• WORK REQUEST:
Exact copies of all the entries are needed.

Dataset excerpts

*** Block opens ***

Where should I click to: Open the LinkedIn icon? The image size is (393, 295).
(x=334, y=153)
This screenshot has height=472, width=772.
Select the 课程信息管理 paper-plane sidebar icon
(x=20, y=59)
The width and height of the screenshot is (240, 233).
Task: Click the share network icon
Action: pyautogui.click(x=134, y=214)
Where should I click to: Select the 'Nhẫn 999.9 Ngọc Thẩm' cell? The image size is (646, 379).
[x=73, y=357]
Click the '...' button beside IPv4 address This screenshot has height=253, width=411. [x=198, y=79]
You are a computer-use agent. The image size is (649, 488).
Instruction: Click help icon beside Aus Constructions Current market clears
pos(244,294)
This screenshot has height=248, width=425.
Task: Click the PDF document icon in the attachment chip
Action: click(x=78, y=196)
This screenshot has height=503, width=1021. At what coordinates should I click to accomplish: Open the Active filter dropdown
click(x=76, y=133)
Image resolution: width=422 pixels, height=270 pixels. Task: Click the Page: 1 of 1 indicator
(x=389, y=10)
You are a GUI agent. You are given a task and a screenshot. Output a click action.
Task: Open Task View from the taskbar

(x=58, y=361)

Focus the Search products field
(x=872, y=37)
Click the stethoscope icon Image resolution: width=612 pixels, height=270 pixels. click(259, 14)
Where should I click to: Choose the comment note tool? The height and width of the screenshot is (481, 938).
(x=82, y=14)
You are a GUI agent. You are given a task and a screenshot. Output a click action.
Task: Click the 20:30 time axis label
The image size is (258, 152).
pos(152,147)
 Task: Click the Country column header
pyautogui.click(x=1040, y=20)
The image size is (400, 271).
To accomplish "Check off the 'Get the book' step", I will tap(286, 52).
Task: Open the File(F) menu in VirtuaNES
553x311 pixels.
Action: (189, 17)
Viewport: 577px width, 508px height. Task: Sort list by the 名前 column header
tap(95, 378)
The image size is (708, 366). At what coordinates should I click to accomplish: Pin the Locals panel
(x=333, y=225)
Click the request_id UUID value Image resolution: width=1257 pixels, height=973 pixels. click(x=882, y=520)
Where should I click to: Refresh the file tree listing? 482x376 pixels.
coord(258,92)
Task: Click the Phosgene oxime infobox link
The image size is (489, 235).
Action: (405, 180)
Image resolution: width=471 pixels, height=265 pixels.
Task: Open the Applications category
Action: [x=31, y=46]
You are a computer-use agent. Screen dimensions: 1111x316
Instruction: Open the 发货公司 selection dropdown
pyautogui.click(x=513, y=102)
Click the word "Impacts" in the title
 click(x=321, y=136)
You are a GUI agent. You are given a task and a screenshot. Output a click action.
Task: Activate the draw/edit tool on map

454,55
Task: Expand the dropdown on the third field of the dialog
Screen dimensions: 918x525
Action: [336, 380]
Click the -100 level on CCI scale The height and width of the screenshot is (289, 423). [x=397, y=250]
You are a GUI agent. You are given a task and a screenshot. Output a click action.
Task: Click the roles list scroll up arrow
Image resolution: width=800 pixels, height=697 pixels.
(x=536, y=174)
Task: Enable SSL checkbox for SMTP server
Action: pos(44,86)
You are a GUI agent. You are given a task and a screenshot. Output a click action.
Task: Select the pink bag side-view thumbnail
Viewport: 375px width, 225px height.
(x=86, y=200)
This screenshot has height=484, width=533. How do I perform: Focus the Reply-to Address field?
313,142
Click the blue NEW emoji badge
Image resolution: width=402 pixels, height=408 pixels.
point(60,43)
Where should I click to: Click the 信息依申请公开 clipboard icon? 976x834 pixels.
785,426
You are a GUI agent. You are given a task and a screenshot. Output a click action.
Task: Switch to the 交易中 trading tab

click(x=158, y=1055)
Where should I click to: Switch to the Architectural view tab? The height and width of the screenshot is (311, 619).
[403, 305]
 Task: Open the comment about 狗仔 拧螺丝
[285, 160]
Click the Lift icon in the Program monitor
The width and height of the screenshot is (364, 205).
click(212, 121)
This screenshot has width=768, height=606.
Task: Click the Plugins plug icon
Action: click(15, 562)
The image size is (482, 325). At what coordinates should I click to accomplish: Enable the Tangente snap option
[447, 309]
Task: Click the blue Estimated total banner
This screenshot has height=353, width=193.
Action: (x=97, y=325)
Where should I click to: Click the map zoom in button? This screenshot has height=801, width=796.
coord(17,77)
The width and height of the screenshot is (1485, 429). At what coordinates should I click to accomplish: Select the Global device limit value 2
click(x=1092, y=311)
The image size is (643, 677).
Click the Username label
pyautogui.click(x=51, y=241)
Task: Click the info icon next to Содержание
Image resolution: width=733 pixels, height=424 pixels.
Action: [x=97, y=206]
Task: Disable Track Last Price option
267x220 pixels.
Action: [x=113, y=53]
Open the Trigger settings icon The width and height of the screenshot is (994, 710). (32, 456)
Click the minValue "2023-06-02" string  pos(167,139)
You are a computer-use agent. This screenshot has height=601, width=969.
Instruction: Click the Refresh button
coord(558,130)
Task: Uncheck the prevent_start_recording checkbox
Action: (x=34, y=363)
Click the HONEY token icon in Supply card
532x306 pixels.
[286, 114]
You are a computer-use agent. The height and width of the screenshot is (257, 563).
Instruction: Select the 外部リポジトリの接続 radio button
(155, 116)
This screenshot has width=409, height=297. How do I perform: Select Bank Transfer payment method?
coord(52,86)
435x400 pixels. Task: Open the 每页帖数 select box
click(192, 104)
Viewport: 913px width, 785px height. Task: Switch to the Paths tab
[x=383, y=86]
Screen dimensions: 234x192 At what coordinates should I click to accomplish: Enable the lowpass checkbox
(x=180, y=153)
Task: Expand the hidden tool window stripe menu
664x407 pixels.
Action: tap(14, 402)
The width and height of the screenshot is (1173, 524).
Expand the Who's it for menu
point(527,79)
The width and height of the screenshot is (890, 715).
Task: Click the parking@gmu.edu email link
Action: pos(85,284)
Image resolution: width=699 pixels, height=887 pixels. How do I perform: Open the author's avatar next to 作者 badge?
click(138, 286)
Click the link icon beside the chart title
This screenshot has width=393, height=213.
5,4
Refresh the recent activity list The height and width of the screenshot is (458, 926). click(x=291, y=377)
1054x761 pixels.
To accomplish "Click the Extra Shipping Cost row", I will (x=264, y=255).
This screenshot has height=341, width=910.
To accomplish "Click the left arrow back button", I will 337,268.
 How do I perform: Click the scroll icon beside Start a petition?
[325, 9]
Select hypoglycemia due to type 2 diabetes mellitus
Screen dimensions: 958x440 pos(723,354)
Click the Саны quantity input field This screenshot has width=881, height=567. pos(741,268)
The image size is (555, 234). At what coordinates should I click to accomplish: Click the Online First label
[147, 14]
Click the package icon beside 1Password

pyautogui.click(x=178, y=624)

*** Block closes ***

• EXERCISE SOLUTION:
Where should I click to: Open the LinkedIn icon? The image size is (393, 295).
(x=334, y=153)
This screenshot has height=472, width=772.
Select the 课程信息管理 paper-plane sidebar icon
(x=20, y=59)
The width and height of the screenshot is (240, 233).
Task: Click the share network icon
Action: pyautogui.click(x=134, y=214)
Where should I click to: Select the 'Nhẫn 999.9 Ngọc Thẩm' cell? The image size is (646, 379).
[x=73, y=357]
Click the '...' button beside IPv4 address This screenshot has height=253, width=411. [x=198, y=79]
You are a computer-use agent. The image size is (649, 488).
Instruction: Click help icon beside Aus Constructions Current market clears
pos(244,294)
This screenshot has height=248, width=425.
Task: Click the PDF document icon in the attachment chip
Action: click(x=78, y=196)
This screenshot has height=503, width=1021. At what coordinates should I click to accomplish: Open the Active filter dropdown
click(x=76, y=133)
Image resolution: width=422 pixels, height=270 pixels. Task: Click the Page: 1 of 1 indicator
(x=389, y=10)
You are a GUI agent. You are given a task and a screenshot. Output a click action.
Task: Open Task View from the taskbar

(x=58, y=361)

Focus the Search products field
(x=872, y=37)
Click the stethoscope icon Image resolution: width=612 pixels, height=270 pixels. click(259, 14)
Where should I click to: Choose the comment note tool? The height and width of the screenshot is (481, 938).
(x=82, y=14)
You are a GUI agent. You are given a task and a screenshot. Output a click action.
Task: Click the 20:30 time axis label
The image size is (258, 152).
pos(152,147)
 Task: Click the Country column header
pyautogui.click(x=1040, y=20)
The image size is (400, 271).
To accomplish "Check off the 'Get the book' step", I will tap(286, 52).
Task: Open the File(F) menu in VirtuaNES
553x311 pixels.
Action: (189, 17)
Viewport: 577px width, 508px height. Task: Sort list by the 名前 column header
tap(95, 378)
The image size is (708, 366). At what coordinates should I click to accomplish: Pin the Locals panel
(x=333, y=225)
Click the request_id UUID value Image resolution: width=1257 pixels, height=973 pixels. click(x=882, y=520)
Where should I click to: Refresh the file tree listing? 482x376 pixels.
coord(258,92)
Task: Click the Phosgene oxime infobox link
The image size is (489, 235).
Action: (405, 180)
Image resolution: width=471 pixels, height=265 pixels.
Task: Open the Applications category
Action: [x=31, y=46]
You are a computer-use agent. Screen dimensions: 1111x316
Instruction: Open the 发货公司 selection dropdown
pyautogui.click(x=513, y=102)
Click the word "Impacts" in the title
 click(x=321, y=136)
You are a GUI agent. You are given a task and a screenshot. Output a click action.
Task: Activate the draw/edit tool on map

454,55
Task: Expand the dropdown on the third field of the dialog
Screen dimensions: 918x525
Action: [336, 380]
Click the -100 level on CCI scale The height and width of the screenshot is (289, 423). [x=397, y=250]
You are a GUI agent. You are given a task and a screenshot. Output a click action.
Task: Click the roles list scroll up arrow
Image resolution: width=800 pixels, height=697 pixels.
(x=536, y=174)
Task: Enable SSL checkbox for SMTP server
Action: pos(44,86)
You are a GUI agent. You are given a task and a screenshot. Output a click action.
Task: Select the pink bag side-view thumbnail
Viewport: 375px width, 225px height.
(x=86, y=200)
This screenshot has height=484, width=533. How do I perform: Focus the Reply-to Address field?
313,142
Click the blue NEW emoji badge
Image resolution: width=402 pixels, height=408 pixels.
point(60,43)
Where should I click to: Click the 信息依申请公开 clipboard icon? 976x834 pixels.
785,426
You are a GUI agent. You are given a task and a screenshot. Output a click action.
Task: Switch to the 交易中 trading tab

click(x=158, y=1055)
Where should I click to: Switch to the Architectural view tab? The height and width of the screenshot is (311, 619).
[403, 305]
 Task: Open the comment about 狗仔 拧螺丝
[285, 160]
Click the Lift icon in the Program monitor
The width and height of the screenshot is (364, 205).
click(212, 121)
This screenshot has width=768, height=606.
Task: Click the Plugins plug icon
Action: click(15, 562)
The image size is (482, 325). At what coordinates should I click to accomplish: Enable the Tangente snap option
[447, 309]
Task: Click the blue Estimated total banner
This screenshot has height=353, width=193.
Action: (x=97, y=325)
Where should I click to: Click the map zoom in button? This screenshot has height=801, width=796.
coord(17,77)
The width and height of the screenshot is (1485, 429). At what coordinates should I click to accomplish: Select the Global device limit value 2
click(x=1092, y=311)
The image size is (643, 677).
Click the Username label
pyautogui.click(x=51, y=241)
Task: Click the info icon next to Содержание
Image resolution: width=733 pixels, height=424 pixels.
Action: [x=97, y=206]
Task: Disable Track Last Price option
267x220 pixels.
Action: [x=113, y=53]
Open the Trigger settings icon The width and height of the screenshot is (994, 710). (32, 456)
Click the minValue "2023-06-02" string  pos(167,139)
You are a computer-use agent. This screenshot has height=601, width=969.
Instruction: Click the Refresh button
coord(558,130)
Task: Uncheck the prevent_start_recording checkbox
Action: (x=34, y=363)
Click the HONEY token icon in Supply card
532x306 pixels.
[286, 114]
You are a computer-use agent. The height and width of the screenshot is (257, 563).
Instruction: Select the 外部リポジトリの接続 radio button
(155, 116)
This screenshot has width=409, height=297. How do I perform: Select Bank Transfer payment method?
coord(52,86)
435x400 pixels. Task: Open the 每页帖数 select box
click(192, 104)
Viewport: 913px width, 785px height. Task: Switch to the Paths tab
[x=383, y=86]
Screen dimensions: 234x192 At what coordinates should I click to accomplish: Enable the lowpass checkbox
(x=180, y=153)
Task: Expand the hidden tool window stripe menu
664x407 pixels.
Action: tap(14, 402)
The width and height of the screenshot is (1173, 524).
Expand the Who's it for menu
point(527,79)
The width and height of the screenshot is (890, 715).
Task: Click the parking@gmu.edu email link
Action: pos(85,284)
Image resolution: width=699 pixels, height=887 pixels. How do I perform: Open the author's avatar next to 作者 badge?
click(138, 286)
Click the link icon beside the chart title
This screenshot has width=393, height=213.
5,4
Refresh the recent activity list The height and width of the screenshot is (458, 926). click(x=291, y=377)
1054x761 pixels.
To accomplish "Click the Extra Shipping Cost row", I will (x=264, y=255).
This screenshot has height=341, width=910.
To accomplish "Click the left arrow back button", I will 337,268.
 How do I perform: Click the scroll icon beside Start a petition?
[325, 9]
Select hypoglycemia due to type 2 diabetes mellitus
Screen dimensions: 958x440 pos(723,354)
Click the Саны quantity input field This screenshot has width=881, height=567. pos(741,268)
The image size is (555, 234). At what coordinates should I click to accomplish: Click the Online First label
[147, 14]
Click the package icon beside 1Password

pyautogui.click(x=178, y=624)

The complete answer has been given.